The Cross is a universal symbol. It is to be found everywhere, even in the constellations. It is in effect two intersecting lines, people interlacing arms in order to gee someone up – that is, a Cross provides support, it is a foundation, unlike a single line (a wall, a tower), which can easily be broken. A Cross was used in Roman times as a shameful means of putting someone to death. I imagine it is agonizing. The person on the Cross is at their most vulnerable, all parts exposed, arms outstretched. There is nowhere to hide. For God made man, it is the ultimate act of giving, nothing held back. For us, it is the denial of the ego, of our selfish impulses, because the Cross represents the ego (I) with a line drawn through it: †. It also represents, however, a plus-sign: +. This is what Christ meant by his seemingly paradoxical statement: “Those who find their life will lose it, and those who lose their life for my sake will find it” (Matthew 10:39). Jesus tells us to “deny ourselves, take up our Cross and follow him” (Matthew 16:24). We curb our passions, don’t give in to anger or lust, don’t try to avoid suffering. We endure, albeit only for a moment, and find our sight has been cleansed, our spiritual eye (I) has been opened (O). We count down, from 1 to 0. The Cross is a doorway, a signal of intent. Push a little, and it opens. Reveals the light. Like a child’s fist.

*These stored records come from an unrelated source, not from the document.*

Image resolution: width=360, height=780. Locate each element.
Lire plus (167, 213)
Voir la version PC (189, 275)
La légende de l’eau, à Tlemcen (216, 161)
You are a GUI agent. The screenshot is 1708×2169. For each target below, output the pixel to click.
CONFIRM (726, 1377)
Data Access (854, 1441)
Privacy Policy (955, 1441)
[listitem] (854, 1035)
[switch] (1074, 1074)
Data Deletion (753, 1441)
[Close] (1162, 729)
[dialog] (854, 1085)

These are Crosses I have come across in my everyday life, in Bulgaria and other countries, on holiday or while performing an errand. I hope these photographs will serve to remind us of the presence of God in our daily lives.

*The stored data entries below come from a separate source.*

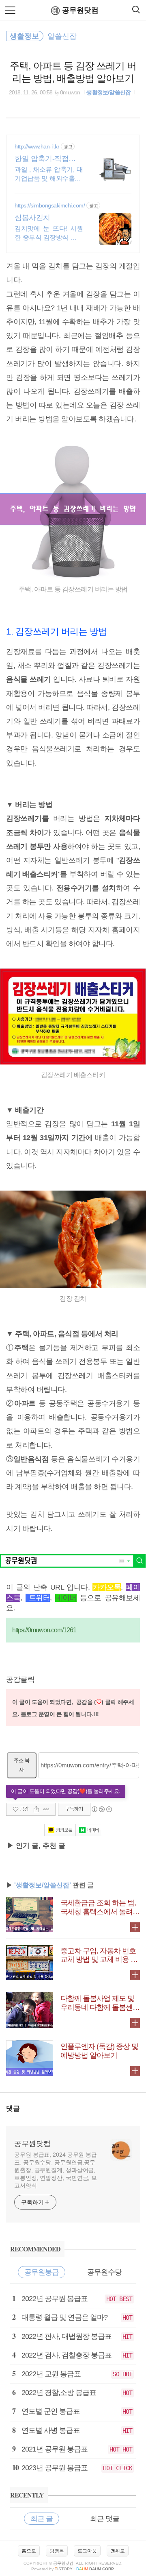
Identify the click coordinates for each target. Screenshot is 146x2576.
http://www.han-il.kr (37, 146)
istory (64, 2569)
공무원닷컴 (80, 10)
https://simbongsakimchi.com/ (50, 205)
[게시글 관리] (46, 1809)
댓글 (13, 2108)
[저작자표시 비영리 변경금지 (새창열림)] (101, 1809)
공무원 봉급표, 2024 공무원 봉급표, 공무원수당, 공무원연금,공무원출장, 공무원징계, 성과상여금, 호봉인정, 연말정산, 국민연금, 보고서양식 (55, 2170)
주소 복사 (22, 1765)
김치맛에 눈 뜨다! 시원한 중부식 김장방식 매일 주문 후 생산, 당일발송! (49, 233)
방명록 (56, 2551)
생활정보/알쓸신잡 (108, 92)
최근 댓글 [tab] (104, 2519)
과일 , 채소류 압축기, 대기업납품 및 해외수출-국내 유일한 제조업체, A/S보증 (49, 174)
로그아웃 (87, 2551)
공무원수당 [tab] (104, 2272)
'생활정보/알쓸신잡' (42, 1885)
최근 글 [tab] (41, 2519)
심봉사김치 (32, 218)
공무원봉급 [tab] (41, 2272)
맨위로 (117, 2551)
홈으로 (28, 2551)
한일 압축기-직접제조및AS (49, 159)
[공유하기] (36, 1809)
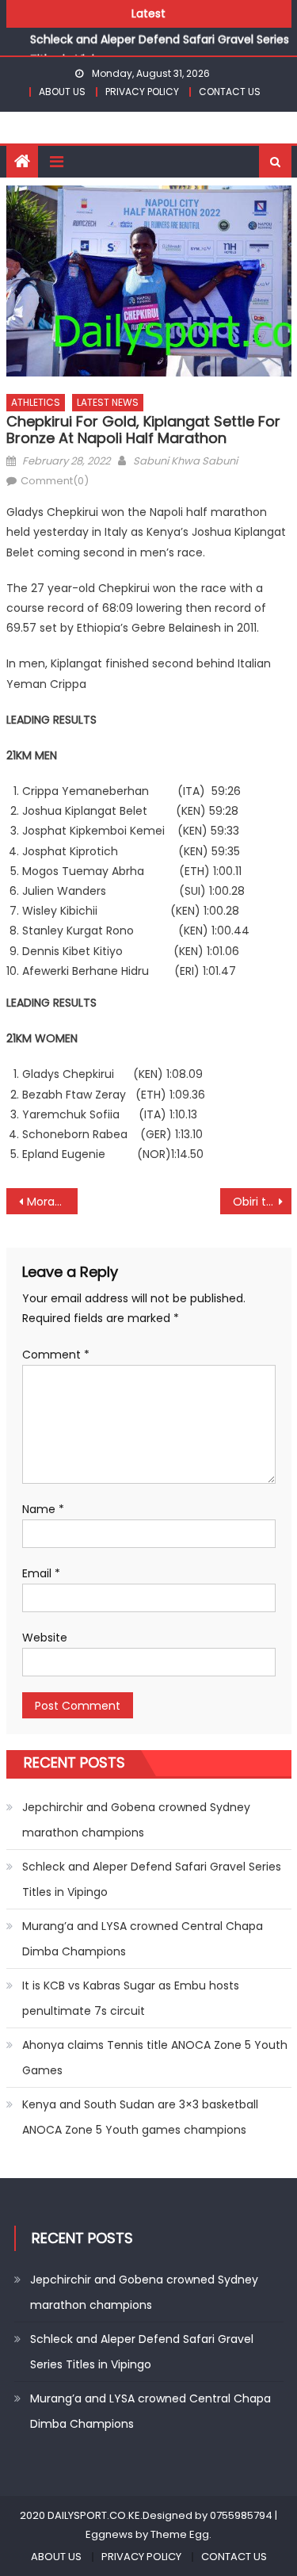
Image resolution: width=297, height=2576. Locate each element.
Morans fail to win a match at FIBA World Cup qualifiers (52, 1202)
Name (43, 1509)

This photo was taken in Alanya, Turkey. A double Cross like this is quite unusual.
This photo was taken at Cherepish Monastery, north of Sofia. I love the way the light has cast a shadow of the window on the first row of saints.
Kladnitsa Monastery, near Sofia. Eaves also form a Cross.

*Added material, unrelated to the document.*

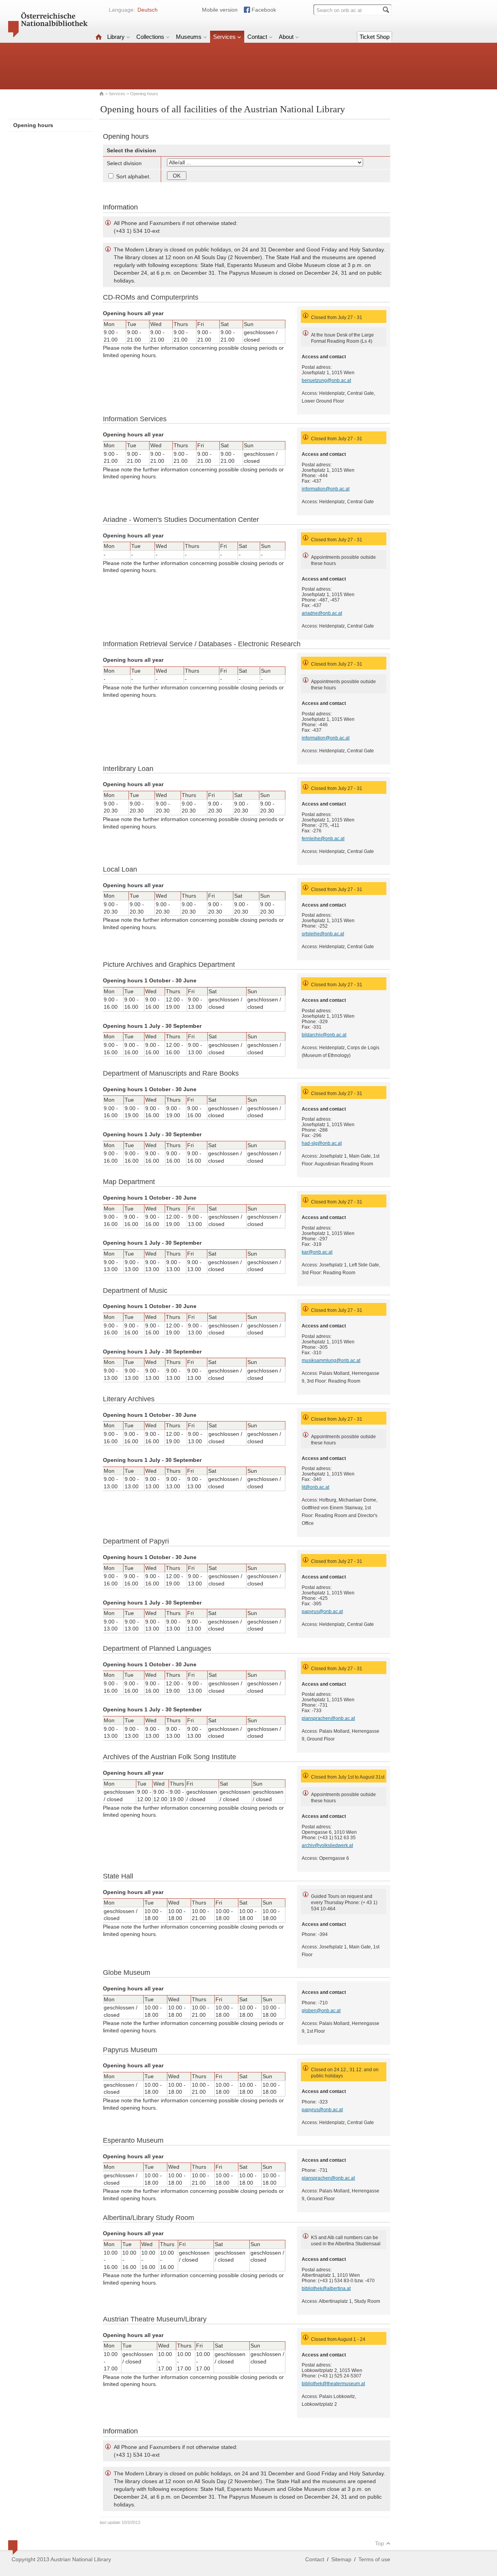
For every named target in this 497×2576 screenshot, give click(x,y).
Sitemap (341, 2559)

Vakarel Monastery, just east of Sofia. A Cross in the sky is similar to a face (a brow, mouth and two eyes).
Gabra, east of Sofia. Bent grasses draw Crosses all over the place.
This is one of my favourite Bulgarian monasteries – Seslavtsi, near Sofia, with its remarkable and rarely seen early seventeenth-century frescoes. The metal bars of the window have cast their own Cross on the wall.
Nedelishte Monastery. This was not an easy monastery to get to, in the west of Bulgaria, near the border with Serbia. I love the way the cobweb has formed a Cross with the window. To the right, the unmercenary physician Saint Panteleimon.
Gorni Pasarel Monastery, Sofia. This monastery is just a shell. The Cross is like a key. Of course, the two leaves of the door also form a Cross.
Dolni Pasarel Monastery, Sofia. Here the plaster has fallen away to reveal the beams.
This is a magical place – the Seven Rila Lakes. I was struck by the vein in the rock and the crack. Note the little stones that have become lodged there.
A photo from Wisley Gardens in Surrey, England. The fountain has formed a Cross.
The shadow from a bridge has cast a rather dramatic Cross on the waters of the Douro River in Porto, Portugal.
The intersection of an oar and a rowlock have created a rather beautiful Cross in the fishing town of Bueu, Galicia (north-west Spain). Note the strange writing, which actually says “lagoas” (“lagoons”), reflected in the water.
Mooring ropes in Bueu have the same effect.
This for me is a remarkable photo because the fishing boat’s winch in Rianxo, west Galicia, really does resemble a Crucifix.
During a walk on Vitosha, the mountain south of Sofia, I came across two twigs perfectly positioned to resemble a Cross.
This photo was taken at Kadamliya Waterfall in central Bulgaria. The tree and the rock form a Cross with the grass. How the tree remains rooted to the spot, I do not know!
This pink evening primrose in Velingrad, Bulgaria, forms a perfect Cross.
A brown insect that bears an uncanny resemblance to the Crucifix.
This is a different kind of winch – for lifting pilgrims in baskets to the aerial monasteries of Meteora in Greece. They don’t work anymore, and pilgrims have to climb stone steps instead.
Again, two twigs on Vitosha, the mountain south of Sofia, have formed a Cross, but here the Cross has a chain.
When we disembarked at Fiskardo on the Greek island of Cephalonia, I was struck by the Cross revealed by plaster on the wall.
I tried many times to capture this Cross, a reflection that appeared in the morning on a house in Sofia.
The classic Cross – two contrails in Berlin.
A dislodged paving stone on a street in Sofia.
Poppies have clear Crosses. This particularly luxurious specimen is to be found on the premises of the Georgian Patriarchate in Tbilisi.
Not all Crosses are pretty! This iron Cross is found in the village of Exogi, Ithaca.
On a walk on Ithaca, I came across this rather remarkable Cross formed by the vegetation.
I love this Cross, which has almost been obliterated by the footsteps of pilgrims on the Mount of Temptation outside the city of Jericho.
These girders in a basement in Metsovo, Greece, seem to represent Christ with the two thieves.